◆ **SET TASK**:
Rewrite the material below as a numbered list with one line per item, skipping any blank lines. Leave the pictures out of your list.
** start of PROVIDED MATERIAL **
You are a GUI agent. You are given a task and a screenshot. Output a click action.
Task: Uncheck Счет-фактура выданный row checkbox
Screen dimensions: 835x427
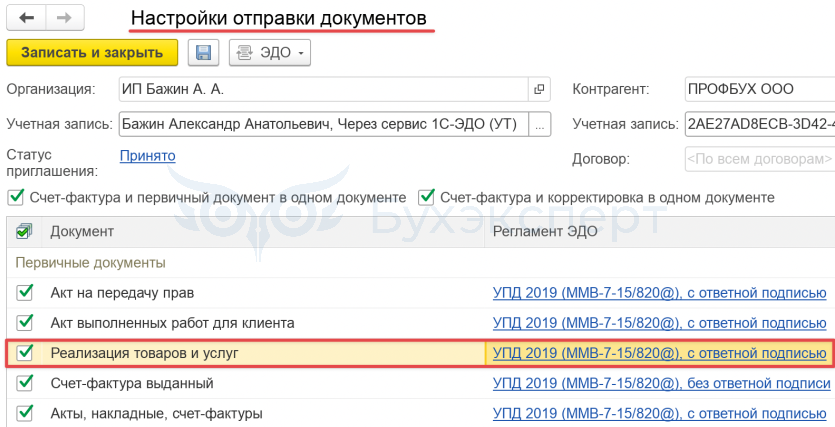[25, 383]
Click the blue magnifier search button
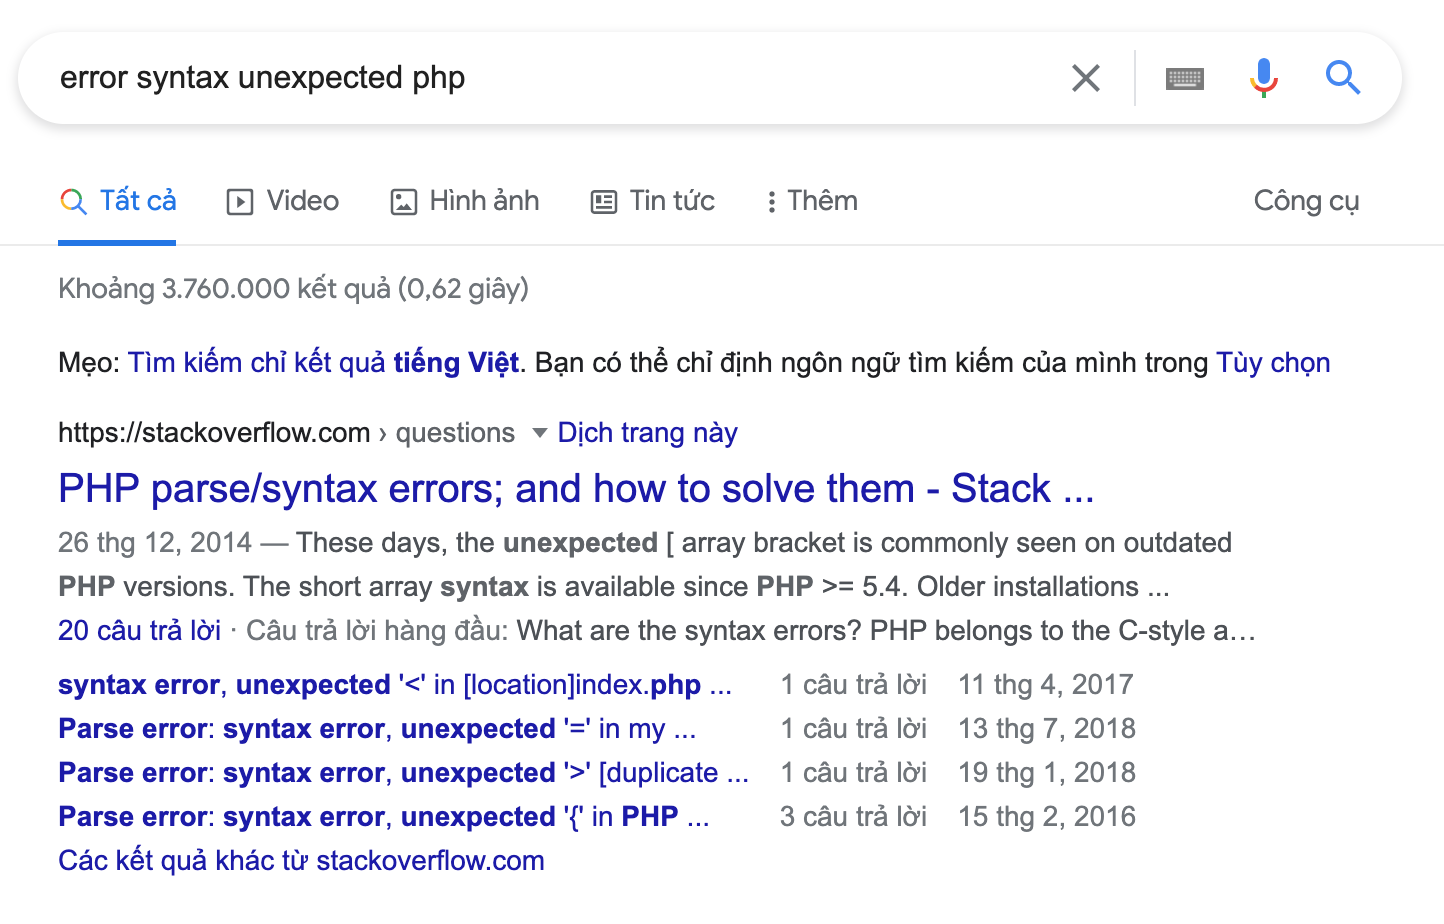The width and height of the screenshot is (1444, 924). point(1343,78)
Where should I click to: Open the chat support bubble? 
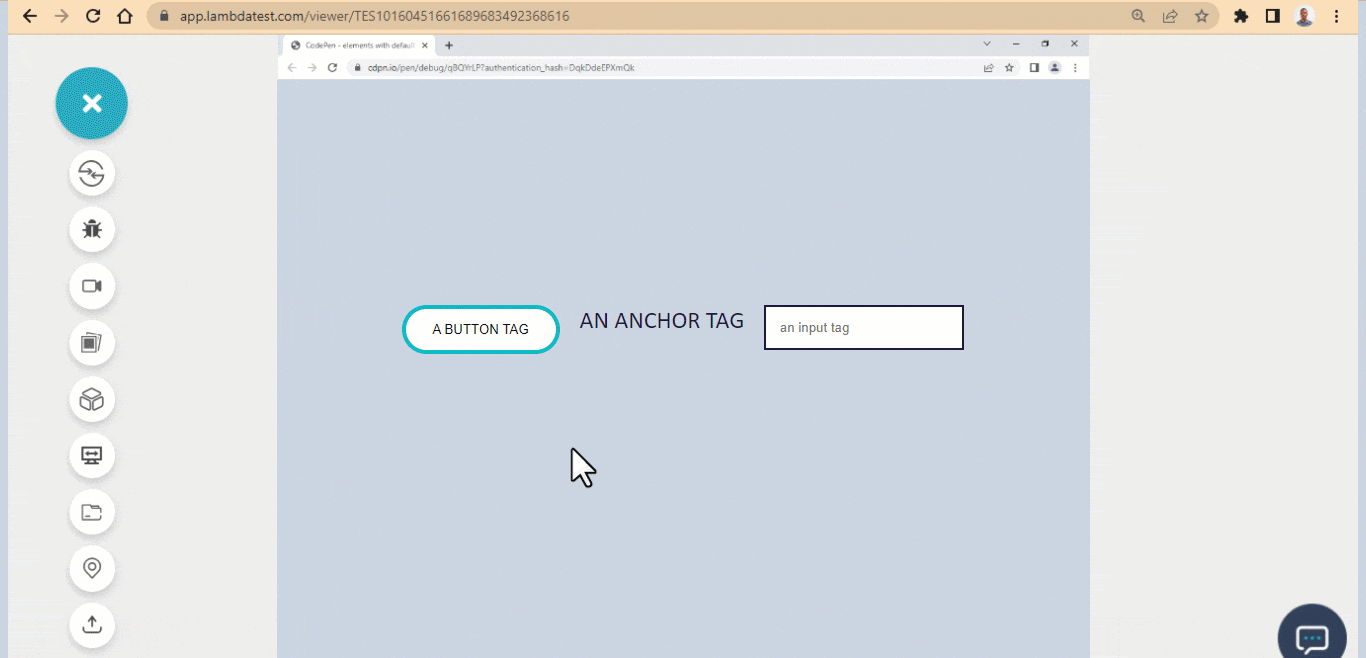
** end of PROVIDED MATERIAL **
◆ **EXERCISE RESULT**:
1. You are a GUI agent. You are given a task and a screenshot. Output a click action.
2. Task: Uncheck Счет-фактура выданный row checkbox
3. Screen dimensions: 835x427
4. [25, 383]
5. Click the blue magnifier search button
6. The width and height of the screenshot is (1444, 924). point(1343,78)
7. Where should I click to: Open the chat support bubble? 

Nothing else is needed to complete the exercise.